Kasdan roulait maintenant à une allure d’escargot, dans un tourbillon de poussière qui limitait vitesse et visibilité. Il ne croisait aucune voiture. Personne ne se rendait donc au concert ? Ou était-il sur la mauvaise route ? Il finit seulement par repérer des rapaces dans le ciel. Peut-être des vautours…

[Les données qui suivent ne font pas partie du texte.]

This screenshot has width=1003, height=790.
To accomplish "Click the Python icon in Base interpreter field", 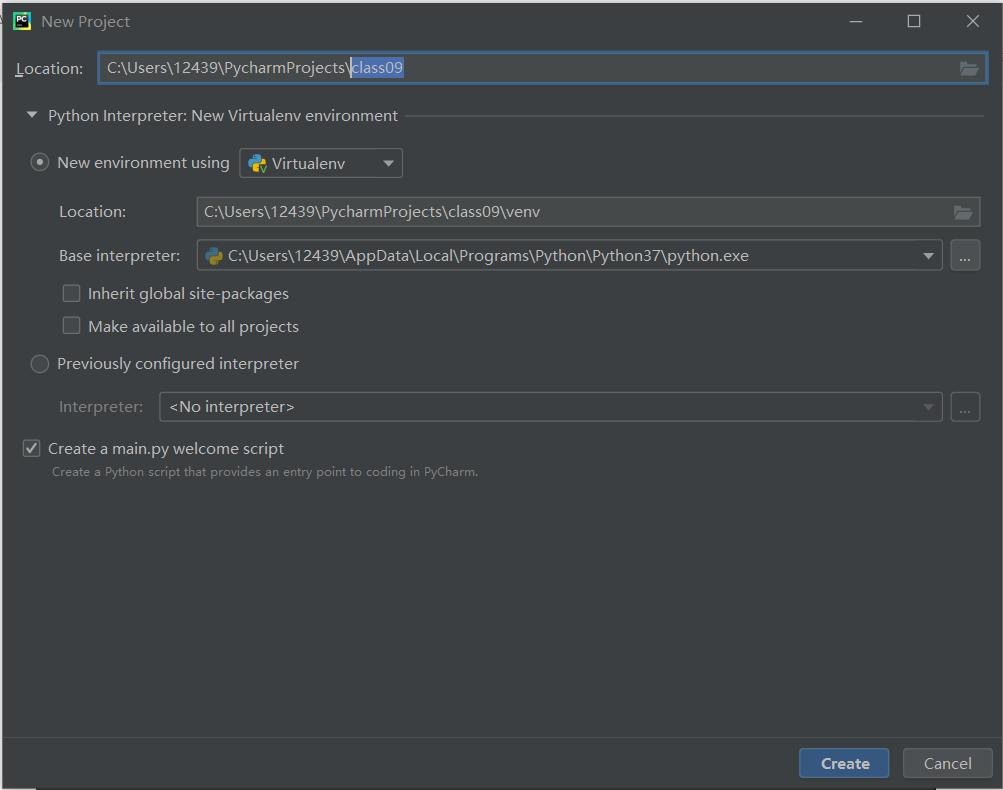I will 213,256.
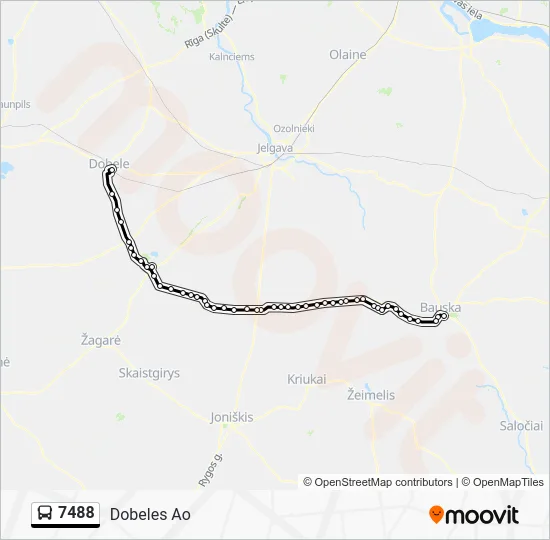Click the route's final stop at Bauska
This screenshot has width=550, height=540.
(444, 316)
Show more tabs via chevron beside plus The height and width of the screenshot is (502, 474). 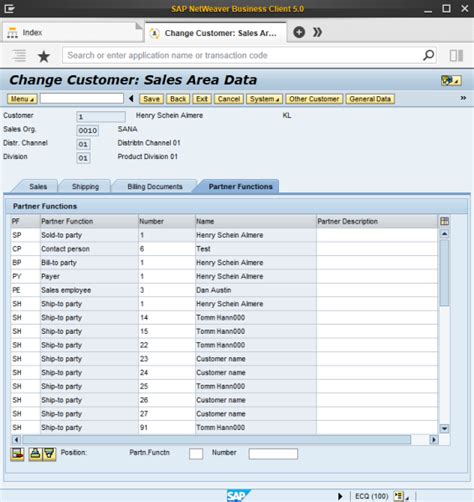[317, 32]
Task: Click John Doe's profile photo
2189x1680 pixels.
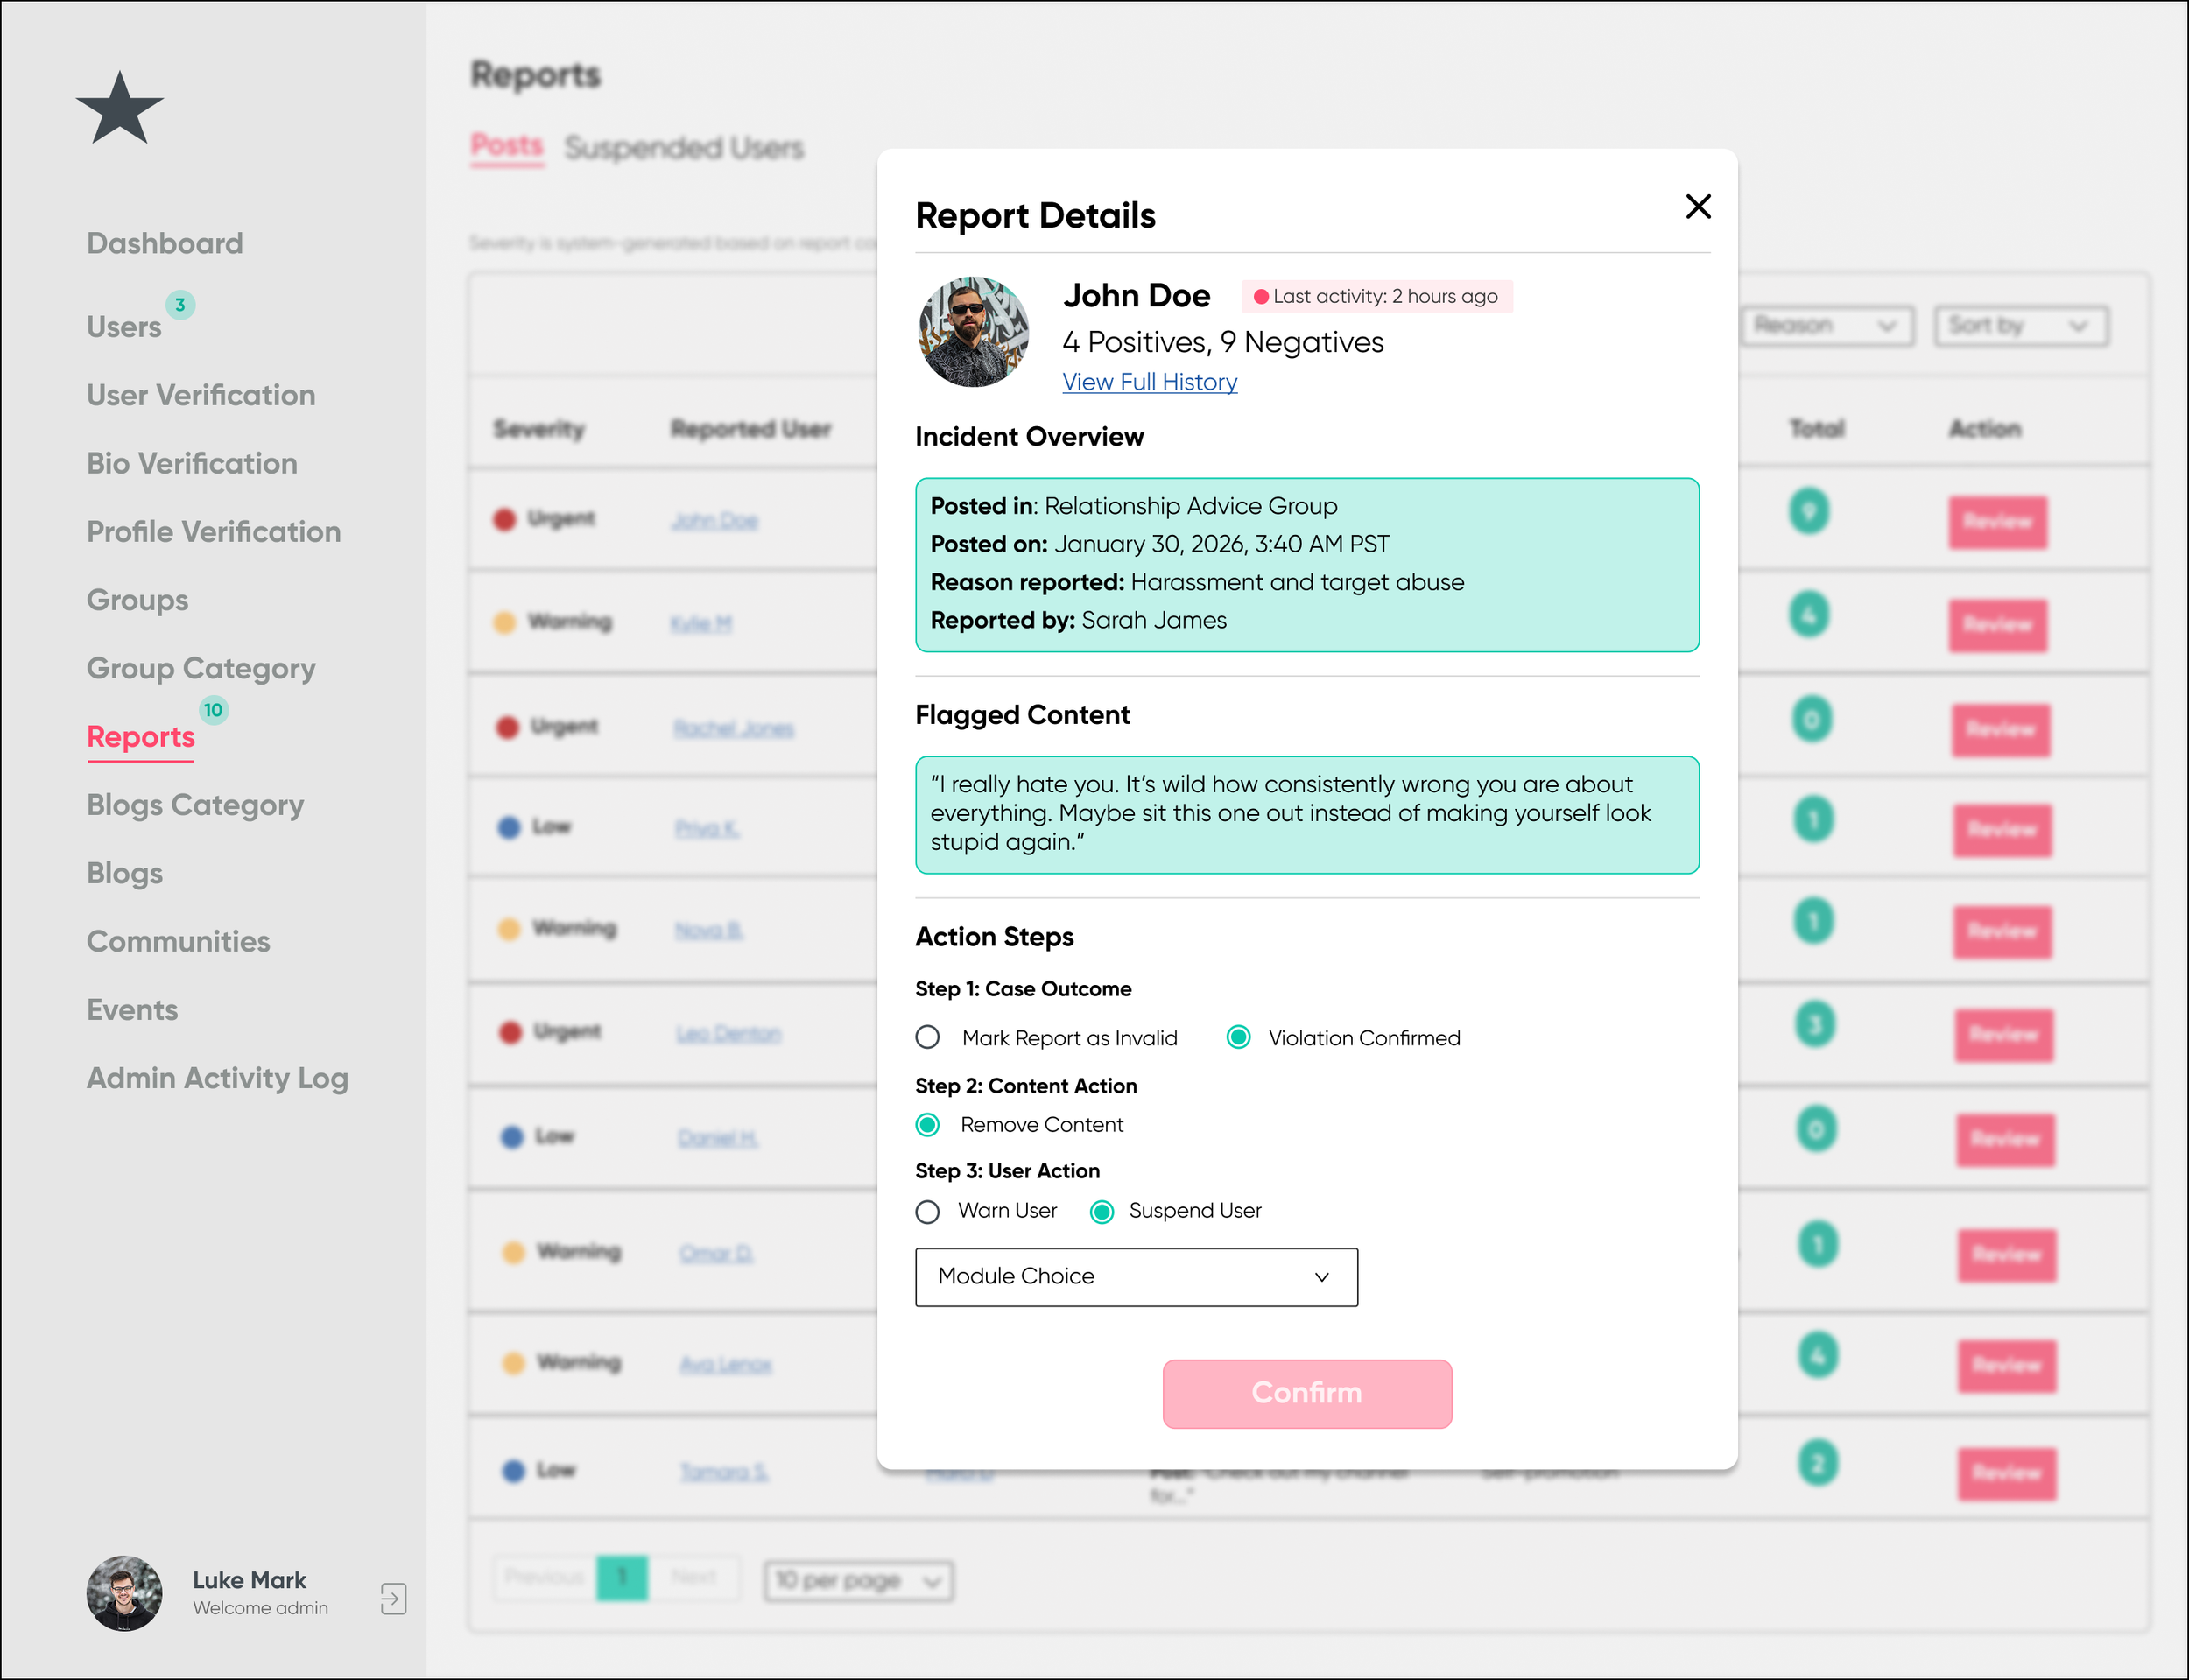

Il traça encore. Les paroles de Milosz lui revinrent en tête. La pureté de la chorale. Les châtiments qui sauvaient le monde. L’Agogé, l’initiation guerrière des adolescents. Le paysage était parfait pour ces idées. Il avait l’impression de rouler parmi des roches mères, cette génération minérale qui a précédé les rocs et les silex de notre Terre. Il sillonnait le temps des Titans. Le temps des origines. Il éprouvait, physiquement, la sensation d’approcher un mystère.
La piste se couvrit de dalles. Cahotant sur les pierres, Kasdan ralentit jusqu’à repérer, grises sur le ciel d’ardoise, une grappe de maisons. Cela ressemblait plutôt à un hameau fantôme, abandonné depuis des lustres. Aucun panneau. Pas l’ombre d’un commerce ou d’un câble électrique.
L’Arménien rétrograda et pénétra dans le village. La route s’étrécit pour se glisser entre les constructions. En pierres apparentes, maculées de lichen, elles semblaient restaurées mais dans le style de la région. Le style décrépit. Kasdan se tordait le cou pour apercevoir un habitant. Personne. Le vent mugissait et les tuiles tremblaient sur leur charpente. S’il n’avait pas su qu’une bande de hippies vivaient ici, il aurait juré avoir affaire à un tas de pierres rendues à leur solitude éternelle.